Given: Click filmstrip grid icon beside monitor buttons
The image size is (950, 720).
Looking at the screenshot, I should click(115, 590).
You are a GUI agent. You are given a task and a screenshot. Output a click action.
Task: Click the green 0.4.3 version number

* * *

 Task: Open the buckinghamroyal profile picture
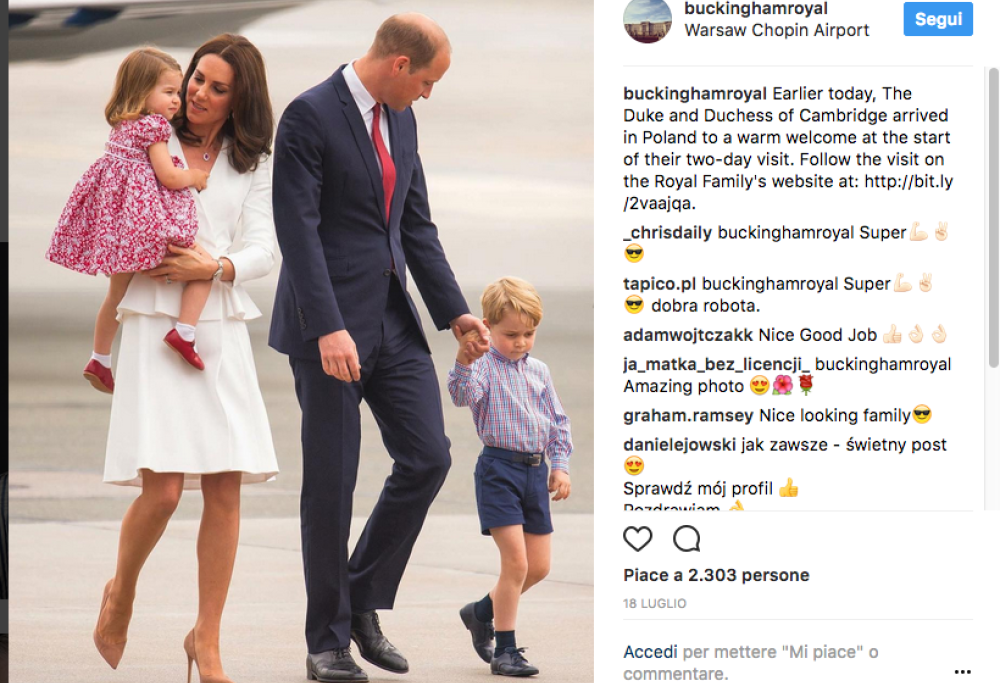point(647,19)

--

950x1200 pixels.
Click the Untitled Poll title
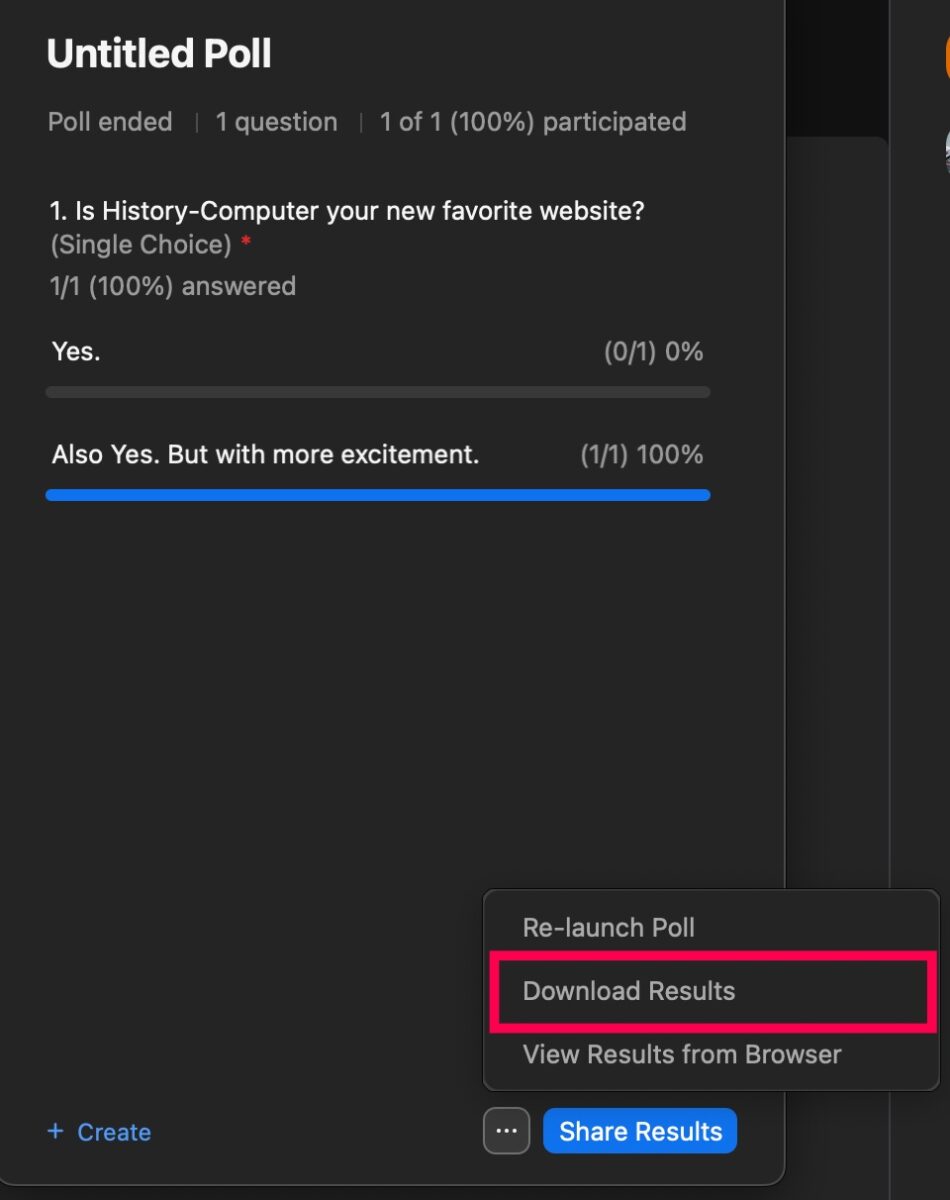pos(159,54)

Challenge:
Rewrite the records from the line containing "Given: Click filmstrip" through the line containing "Task: Click the green 0.4.3 version number", changing "green" to "blue" and keeping everything else the same.

Full solution:
Given: Click filmstrip grid icon beside monitor buttons
The image size is (950, 720).
Looking at the screenshot, I should click(115, 590).
You are a GUI agent. You are given a task and a screenshot. Output a click action.
Task: Click the blue 0.4.3 version number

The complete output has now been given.